Problem statement: Gather all lines in the entries that include the word "Given".

Collected data entries:
------------------------------------------------------------

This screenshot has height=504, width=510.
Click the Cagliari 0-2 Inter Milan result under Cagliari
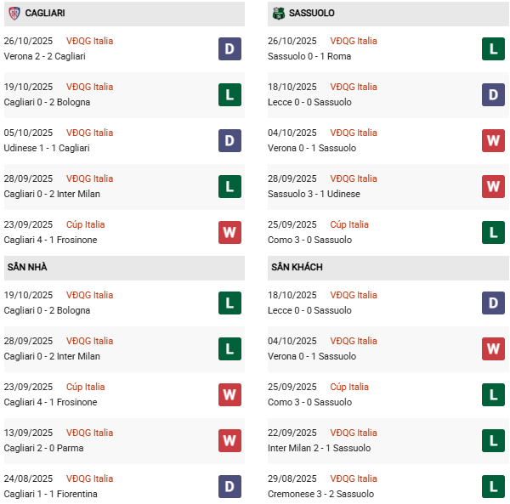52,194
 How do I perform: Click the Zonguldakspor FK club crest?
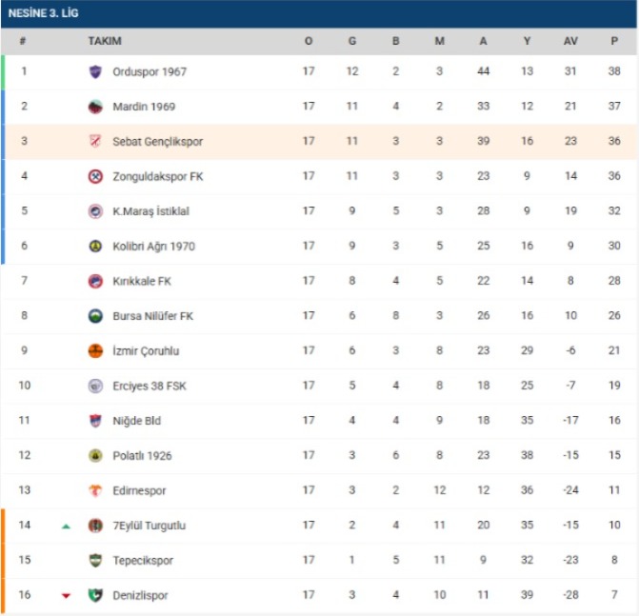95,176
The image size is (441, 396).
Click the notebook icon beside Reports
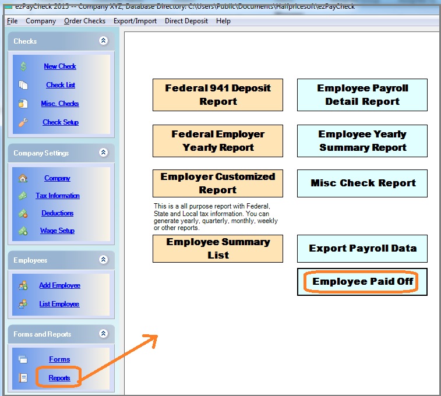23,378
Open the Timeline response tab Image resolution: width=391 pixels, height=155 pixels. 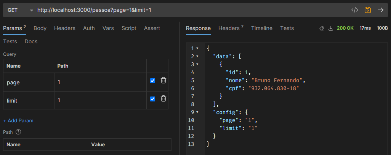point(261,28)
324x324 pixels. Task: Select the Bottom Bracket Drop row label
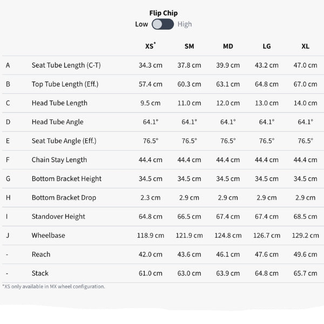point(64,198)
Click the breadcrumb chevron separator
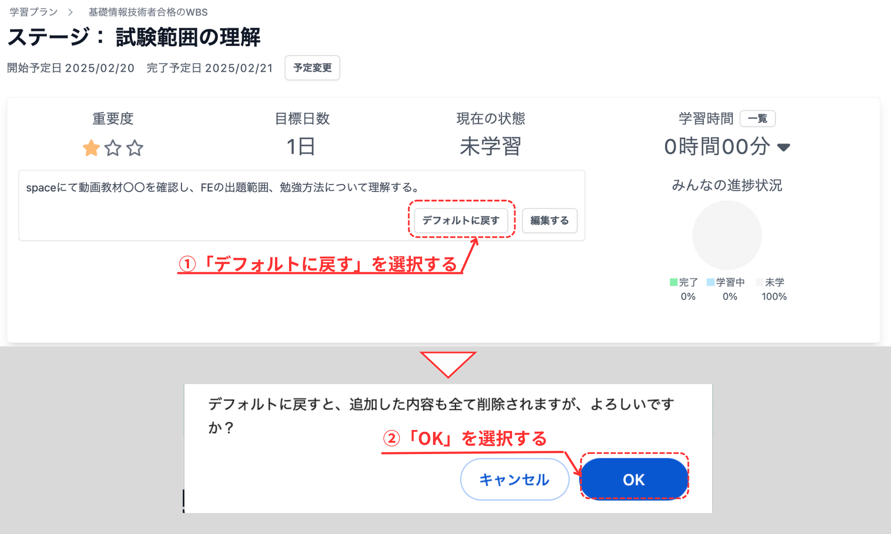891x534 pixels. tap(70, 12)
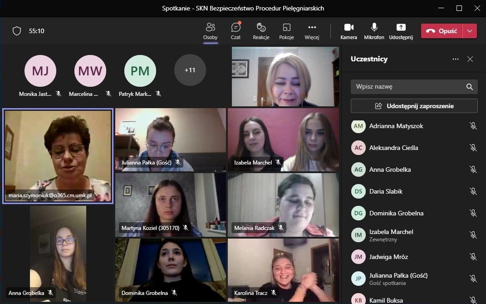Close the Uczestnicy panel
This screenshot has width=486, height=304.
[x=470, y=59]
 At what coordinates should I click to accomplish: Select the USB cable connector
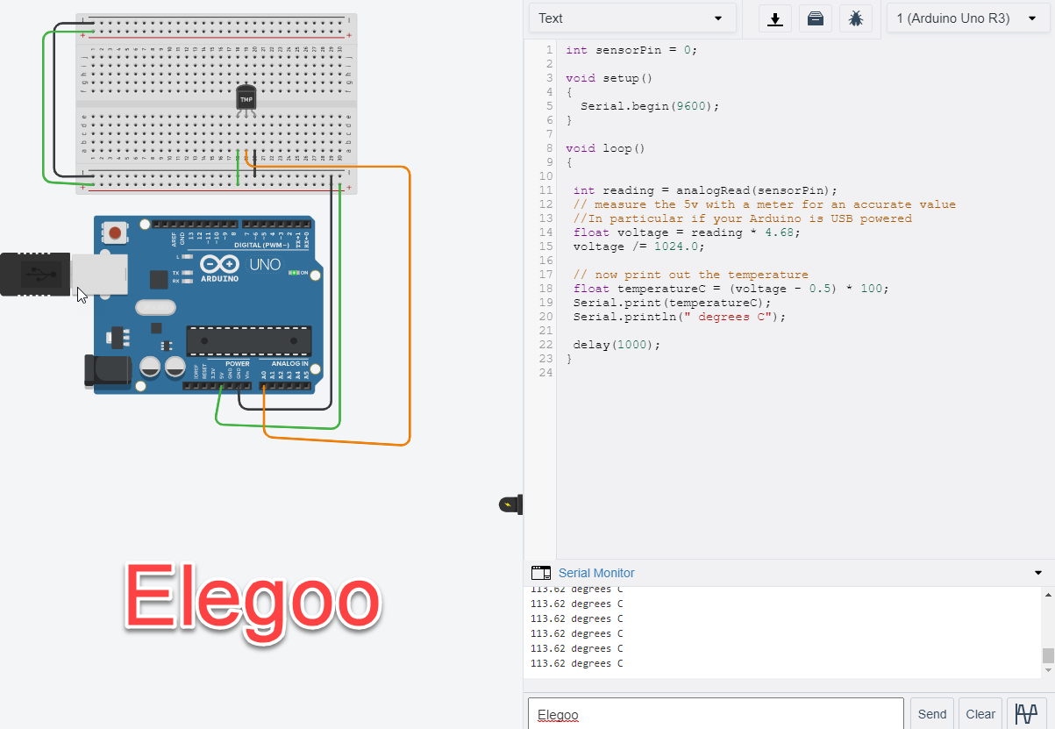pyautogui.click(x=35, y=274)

------------------------------------------------------------

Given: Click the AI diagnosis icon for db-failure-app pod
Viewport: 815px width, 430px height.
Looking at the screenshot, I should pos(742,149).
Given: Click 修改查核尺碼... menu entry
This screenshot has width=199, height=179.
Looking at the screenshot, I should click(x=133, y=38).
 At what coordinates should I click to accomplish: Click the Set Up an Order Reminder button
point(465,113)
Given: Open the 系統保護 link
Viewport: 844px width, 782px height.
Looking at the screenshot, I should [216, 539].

------------------------------------------------------------

Result below:
Given: Click the AI diagnosis icon for db-failure-app pod
Given: Click 修改查核尺碼... menu entry
Given: Open the 系統保護 link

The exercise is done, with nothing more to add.